TASK DIRECTIONS: Reproduce each of the following entries word for word.

MATERIALS PROVIDED:
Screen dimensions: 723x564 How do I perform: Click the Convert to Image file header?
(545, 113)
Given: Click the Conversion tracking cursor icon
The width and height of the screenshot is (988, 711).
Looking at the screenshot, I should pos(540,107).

SOLUTION:
Screen dimensions: 723x564 How do I perform: Click the Convert to Image file header?
(545, 113)
Given: Click the Conversion tracking cursor icon
The width and height of the screenshot is (988, 711).
Looking at the screenshot, I should pos(540,107).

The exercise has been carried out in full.